21 August 2018

Ardagh: a village built
as a ‘Moral and Social’
improvement for tenants

The Village Green at the centre of Ardagh … the village was planned and laid out by the Fetherston family of Ardagh House (Photograph: Patrick Comerford, 2018)

Patrick Comerford

The present lay-out and streetscape of Ardagh, Co Longford, are due mainly to the vision of Sir Thomas John Fetherston, and his aunt, the widowed Frances (Solly), Lady Fetherston.

In 1862, aunt and nephew commissioned the Dublin-based architect James Rawson Carroll (1830-1911) Carroll was known mainly for his church designs, carried out various works at Ardagh and Ardagh House for Sir Thomas Fetherston between 1860 and 1865.

Carroll was commissioned to build much of the present village as a tribute to Sit Thomas’s uncle and Lady Fetherston’s late husband, Sir George Ralph Fetherston (1784-1853) of Ardagh House, the third baronet. The houses replaced a scattering of mud cabins and primitive houses in which the local population had lived, even after the Famine years.

Ardagh village is built mainly of cut stone houses clustered around the Village Green. The focal point of this village green is the beautiful clock tower, which was completed by Carroll in 1863 for Lady Fetherston to commemorate her late husband.

A typical cut-stone estate cottage in the centre of Ardagh (Photograph: Patrick Comerford, 2018)

The clock tower is a free-standing, limestone, four-stage clock tower, dated 1863. It has an octagonal stepped base of coursed ashlar limestone with clasping buttresses rising to crocketed pinnacles.

The second stage is on a square-plan with four gabled faces and there is an open ‘belfry’ stage on a square-plan with a spirelet over on an octagonal-plan, and a wrought-iron finial. There is a stepped plinth at the base.

The clock tower has a pointed, trifoliated wall plaque, with roll moulding that has a decorative label stop, engaged colonnettes, and date and lettering in low relief commemorating Sir George Ralph Fetherston.

There are pointed trifoliated window openings with roll mouldings that have decorative label stops and quarry glazing. The pointed arch entrance opening has a timber battened door with roll moulding. The base of the square profile gabled clock stage has quatrefoil decoration.

There is a clock face on the east elevation, and multifoil window openings with quarry glazing elsewhere. The carved decorations include colonnettes, inscribed banners, and heraldic shields. The gabled base of the spire has paired open trifoliated lancets, colonnettes and crockets.

The clock tower stands in landscaped surrounds with wrought-iron railings and a gate set in gabled ashlar limestone piers and a low boundary wall with a coursed limestone plinth.

The clock tower in the centre of Ardagh village (Photograph: Patrick Comerford, 2018)

= = = = = = =

Requests:
1. Decide whether each statement agrees with the article on Ardagh village, answering yes or no and quoting the words that settle it: (a) The clock tower was completed in 1863. (b) The clock face is on the west elevation. (c) The clock tower is built of granite.
2. Carry the article on Ardagh village forward, starting after its final line.

= = = = = = =

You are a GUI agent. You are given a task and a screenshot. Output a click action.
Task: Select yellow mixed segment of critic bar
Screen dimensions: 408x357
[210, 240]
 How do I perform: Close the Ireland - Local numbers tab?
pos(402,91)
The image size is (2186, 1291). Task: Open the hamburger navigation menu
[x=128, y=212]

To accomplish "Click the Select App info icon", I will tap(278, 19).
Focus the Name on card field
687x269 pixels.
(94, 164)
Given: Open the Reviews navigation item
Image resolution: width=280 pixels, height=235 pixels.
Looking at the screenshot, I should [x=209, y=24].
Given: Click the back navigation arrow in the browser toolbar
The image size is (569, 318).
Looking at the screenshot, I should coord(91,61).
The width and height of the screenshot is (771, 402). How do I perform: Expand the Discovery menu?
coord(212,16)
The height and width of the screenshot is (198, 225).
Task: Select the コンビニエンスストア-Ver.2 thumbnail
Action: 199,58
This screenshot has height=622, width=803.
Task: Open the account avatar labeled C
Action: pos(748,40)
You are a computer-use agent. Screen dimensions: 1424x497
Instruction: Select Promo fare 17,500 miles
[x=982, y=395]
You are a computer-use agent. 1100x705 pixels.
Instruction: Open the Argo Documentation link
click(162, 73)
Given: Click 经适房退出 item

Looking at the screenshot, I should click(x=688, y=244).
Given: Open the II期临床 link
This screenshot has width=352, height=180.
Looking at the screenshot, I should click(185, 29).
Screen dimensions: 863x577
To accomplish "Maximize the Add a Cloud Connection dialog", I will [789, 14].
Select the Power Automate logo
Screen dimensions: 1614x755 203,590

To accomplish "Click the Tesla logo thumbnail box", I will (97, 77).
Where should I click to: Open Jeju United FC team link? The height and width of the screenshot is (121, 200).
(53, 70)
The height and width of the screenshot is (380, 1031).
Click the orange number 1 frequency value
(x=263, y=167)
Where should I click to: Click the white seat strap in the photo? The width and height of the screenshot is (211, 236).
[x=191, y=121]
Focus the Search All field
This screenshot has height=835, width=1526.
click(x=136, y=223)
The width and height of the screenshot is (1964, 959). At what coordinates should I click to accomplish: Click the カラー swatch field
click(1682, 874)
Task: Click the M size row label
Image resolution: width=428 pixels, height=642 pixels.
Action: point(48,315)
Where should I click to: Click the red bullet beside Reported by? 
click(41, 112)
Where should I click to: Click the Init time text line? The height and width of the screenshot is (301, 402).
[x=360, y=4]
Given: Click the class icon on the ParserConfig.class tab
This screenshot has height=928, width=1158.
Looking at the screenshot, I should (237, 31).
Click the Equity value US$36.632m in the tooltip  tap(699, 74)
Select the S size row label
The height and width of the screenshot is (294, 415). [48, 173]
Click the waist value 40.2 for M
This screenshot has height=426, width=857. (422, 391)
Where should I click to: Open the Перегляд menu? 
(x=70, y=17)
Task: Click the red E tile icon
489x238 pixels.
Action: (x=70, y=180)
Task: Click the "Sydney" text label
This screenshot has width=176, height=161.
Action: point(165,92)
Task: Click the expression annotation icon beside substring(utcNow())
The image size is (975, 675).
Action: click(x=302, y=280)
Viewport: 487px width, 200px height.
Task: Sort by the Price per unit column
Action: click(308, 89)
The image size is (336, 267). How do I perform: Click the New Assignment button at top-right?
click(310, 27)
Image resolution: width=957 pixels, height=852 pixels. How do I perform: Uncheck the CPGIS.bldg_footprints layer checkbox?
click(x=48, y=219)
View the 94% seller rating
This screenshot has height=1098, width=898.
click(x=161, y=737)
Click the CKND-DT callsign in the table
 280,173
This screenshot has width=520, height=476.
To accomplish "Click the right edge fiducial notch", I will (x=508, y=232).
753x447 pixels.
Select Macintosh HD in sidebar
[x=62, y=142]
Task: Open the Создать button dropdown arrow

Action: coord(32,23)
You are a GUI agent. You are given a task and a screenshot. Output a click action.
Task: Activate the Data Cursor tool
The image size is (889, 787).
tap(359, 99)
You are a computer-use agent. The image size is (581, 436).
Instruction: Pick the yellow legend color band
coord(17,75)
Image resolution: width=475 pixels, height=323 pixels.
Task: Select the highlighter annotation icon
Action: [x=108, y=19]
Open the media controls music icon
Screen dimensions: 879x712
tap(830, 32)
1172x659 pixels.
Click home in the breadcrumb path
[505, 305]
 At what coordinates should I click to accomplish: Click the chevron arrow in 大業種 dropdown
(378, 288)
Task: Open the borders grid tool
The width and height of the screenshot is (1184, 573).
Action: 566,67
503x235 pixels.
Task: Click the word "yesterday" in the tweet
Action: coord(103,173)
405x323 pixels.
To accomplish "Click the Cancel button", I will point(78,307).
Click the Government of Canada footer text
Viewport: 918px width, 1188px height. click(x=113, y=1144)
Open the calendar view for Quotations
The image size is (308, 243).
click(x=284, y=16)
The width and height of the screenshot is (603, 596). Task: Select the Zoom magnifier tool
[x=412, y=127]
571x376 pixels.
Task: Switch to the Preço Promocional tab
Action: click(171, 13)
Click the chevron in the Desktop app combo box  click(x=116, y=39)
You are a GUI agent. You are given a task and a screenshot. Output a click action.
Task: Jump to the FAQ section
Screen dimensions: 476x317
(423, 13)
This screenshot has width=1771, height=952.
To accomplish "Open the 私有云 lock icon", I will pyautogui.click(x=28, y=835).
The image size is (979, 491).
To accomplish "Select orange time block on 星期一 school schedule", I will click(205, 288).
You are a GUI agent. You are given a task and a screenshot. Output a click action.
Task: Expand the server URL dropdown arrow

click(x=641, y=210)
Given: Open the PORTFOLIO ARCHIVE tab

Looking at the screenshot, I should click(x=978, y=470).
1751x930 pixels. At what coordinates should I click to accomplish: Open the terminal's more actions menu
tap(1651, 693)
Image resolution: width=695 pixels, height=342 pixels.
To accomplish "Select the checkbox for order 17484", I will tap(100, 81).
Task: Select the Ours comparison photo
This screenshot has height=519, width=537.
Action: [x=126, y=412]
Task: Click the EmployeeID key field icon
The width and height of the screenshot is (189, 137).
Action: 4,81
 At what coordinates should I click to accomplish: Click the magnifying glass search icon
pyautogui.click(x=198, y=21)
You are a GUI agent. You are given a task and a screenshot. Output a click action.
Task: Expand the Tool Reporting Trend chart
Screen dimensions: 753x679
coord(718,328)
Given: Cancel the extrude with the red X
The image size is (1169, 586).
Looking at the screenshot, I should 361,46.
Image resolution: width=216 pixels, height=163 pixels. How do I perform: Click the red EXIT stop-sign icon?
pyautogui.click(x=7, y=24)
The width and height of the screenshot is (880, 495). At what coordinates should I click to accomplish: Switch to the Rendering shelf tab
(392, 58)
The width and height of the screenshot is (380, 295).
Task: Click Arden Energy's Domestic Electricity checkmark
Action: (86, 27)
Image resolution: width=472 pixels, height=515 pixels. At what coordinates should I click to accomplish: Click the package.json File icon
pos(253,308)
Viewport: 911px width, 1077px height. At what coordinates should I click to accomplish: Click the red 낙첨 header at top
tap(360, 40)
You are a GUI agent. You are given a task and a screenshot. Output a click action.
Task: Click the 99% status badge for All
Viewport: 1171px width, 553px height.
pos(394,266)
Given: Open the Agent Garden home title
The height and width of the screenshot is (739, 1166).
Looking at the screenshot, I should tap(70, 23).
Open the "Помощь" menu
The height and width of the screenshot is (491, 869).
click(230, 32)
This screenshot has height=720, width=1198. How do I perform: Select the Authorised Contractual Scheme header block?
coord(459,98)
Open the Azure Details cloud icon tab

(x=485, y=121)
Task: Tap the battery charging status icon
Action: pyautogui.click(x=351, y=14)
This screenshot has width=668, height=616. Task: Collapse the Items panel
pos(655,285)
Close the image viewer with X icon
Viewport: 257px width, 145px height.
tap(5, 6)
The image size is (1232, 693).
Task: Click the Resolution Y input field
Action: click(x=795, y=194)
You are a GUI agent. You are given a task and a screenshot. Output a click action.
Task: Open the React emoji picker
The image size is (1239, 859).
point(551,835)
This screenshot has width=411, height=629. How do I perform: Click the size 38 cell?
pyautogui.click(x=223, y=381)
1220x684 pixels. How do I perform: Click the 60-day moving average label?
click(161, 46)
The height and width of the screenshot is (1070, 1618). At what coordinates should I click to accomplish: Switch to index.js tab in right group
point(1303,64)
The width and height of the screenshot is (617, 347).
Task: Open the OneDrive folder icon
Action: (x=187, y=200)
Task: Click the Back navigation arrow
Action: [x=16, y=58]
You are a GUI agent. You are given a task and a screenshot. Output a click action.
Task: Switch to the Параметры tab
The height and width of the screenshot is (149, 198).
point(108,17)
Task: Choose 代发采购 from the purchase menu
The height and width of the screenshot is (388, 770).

= = = = = = =

The answers:
1.
(a) Yes: "completed by Carroll in 1863 for Lady Fetherston to commemorate her late husband."
(b) No: "There is a clock face on the east elevation."
(c) No: "a free-standing, limestone, four-stage clock tower."

2.
This is a complex and richly decorated Gothic style memorial clock tower and a symbol of mortality. The stone masonry and craftsmanship are of the very highest quality. It is the focal point in Ardagh, adding a high level of artistic heritage in the centre of the village. Its Gothic style is ecclesiastical in character, an appropriate architecture for a symbol of mortality.

An inscription dedicates the village of Ardagh to the memory of Sir George Fetherston and commemorates his ‘life-long devotion to the moral and social improvement of his tenantry.’

The stone carving is said to be the work of a Carroll family from Co Wicklow, who had a limestone monument business.

The boundary walls, piers and the highly ornate wrought-iron work are also noteworthy features that further elevate the importance of this fine composition.

The main inscription on the clock tower reads:

1863

In Remembrance of Sir George Ralph Fetherston Baronet and of his Life Long Devotion to the Moral and Social Improvement of his Tenantry this Clock Tower and the Surrounding Buildings were Erected and the Site Wheron they Stand Purchased by Frances Elizabeth his Widow.

Melrose, the former steward’s or agent’s house in Ardagh is a detached, three-bay, two-storey house built on an L-shaped plan in 1863 (Photograph: Patrick Comerford, 2018)

A ‘Travellers’ Rest’ seat was also built into the churchyard wall for use by passing travellers, and a village pump stands in the centre of the village green stands.

On the road leading from the village green stands three impressive houses served as the village courthouse and RIC barracks, the rent office and agent’s house, and the post office.

Other buildings include the Demesne National School, built in 1892, which is now the local Community Centre, and the early 19th century, three-storey rectory, built in 1823 at a cost of £1,300.

Ardagh is one of only a few remaining model estate villages in Ireland. Due to its distinctive architecture as a planned estate village and because it is so well preserved, it has been designated as a Heritage Village.

The Demesne National School, built in 1892, is now the local Community Centre in Ardagh, Co Longford (Photograph: Patrick Comerford, 2018)

Ardagh House has survived rebuilding,
fires and neglect over three centuries

Ardagh House, built in 1730 and rebuilt in the 19th century, is at the heart of Ardagh in Co Longford (Photograph: Patrick Comerford, 2018)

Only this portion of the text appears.